## Material for this exercise
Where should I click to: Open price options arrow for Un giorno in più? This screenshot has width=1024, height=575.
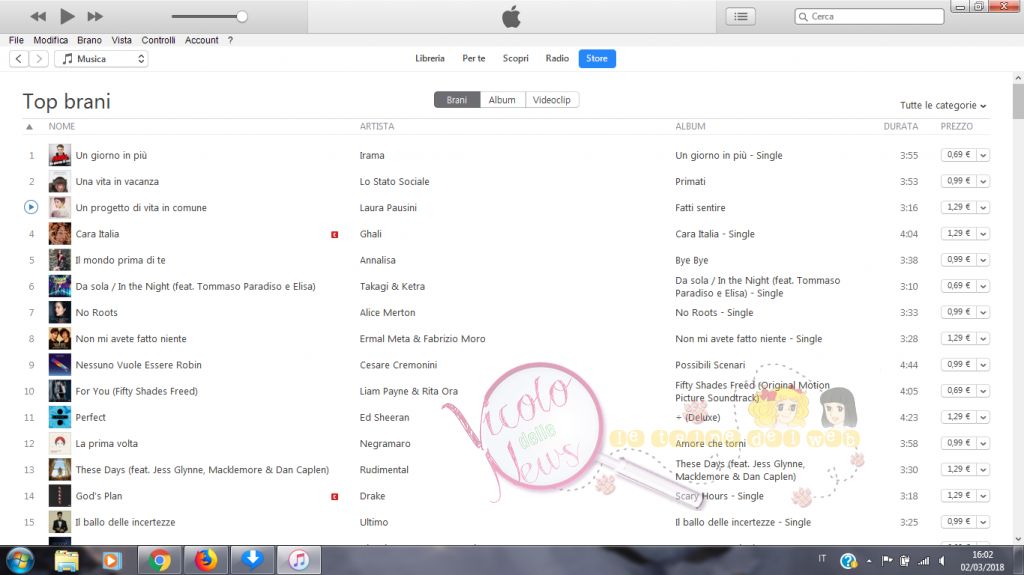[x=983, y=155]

* * *

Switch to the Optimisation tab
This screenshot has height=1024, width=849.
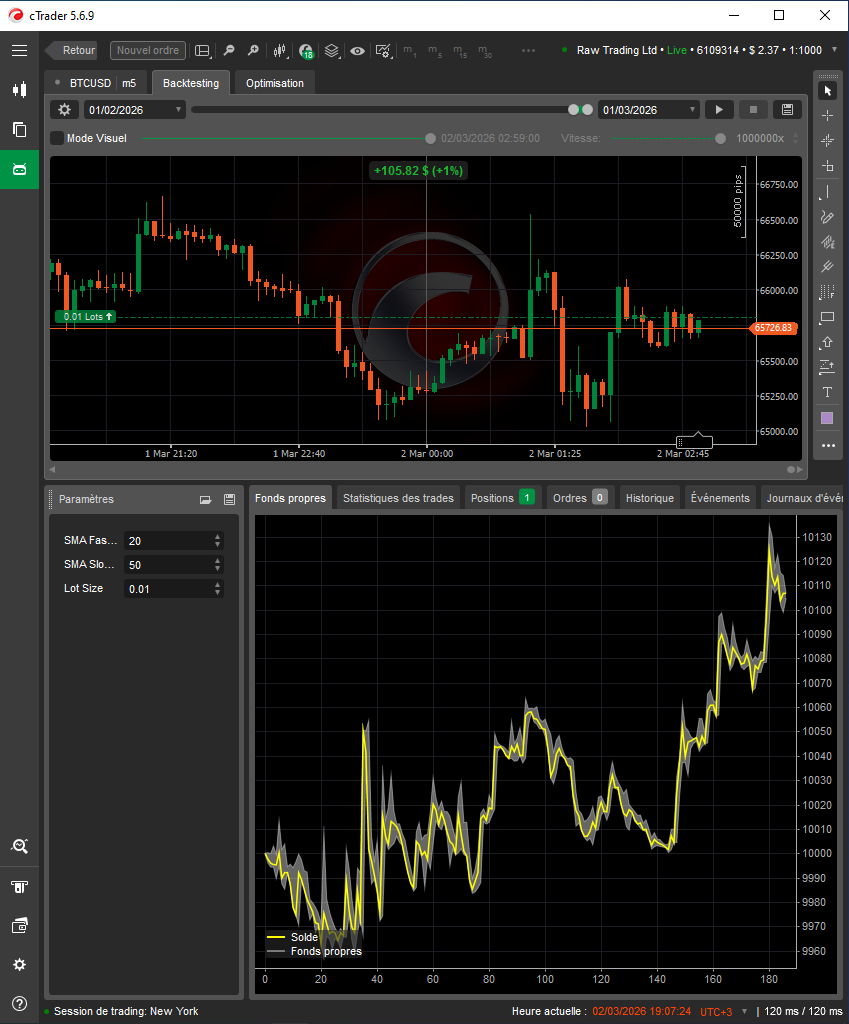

...

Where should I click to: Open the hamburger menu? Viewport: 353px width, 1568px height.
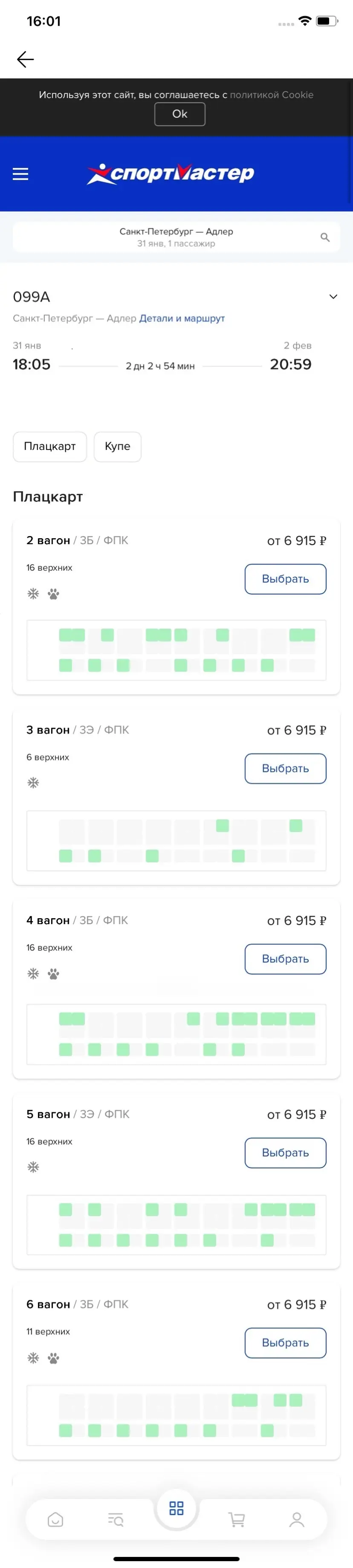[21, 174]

## About this exercise
Give back exactly the lines above starting at the line where "Switch to the Optimisation tab" appears and ending at the line where "This screenshot has height=1024, width=849." appears, both included, with no other lines.

## Task response
Switch to the Optimisation tab
This screenshot has height=1024, width=849.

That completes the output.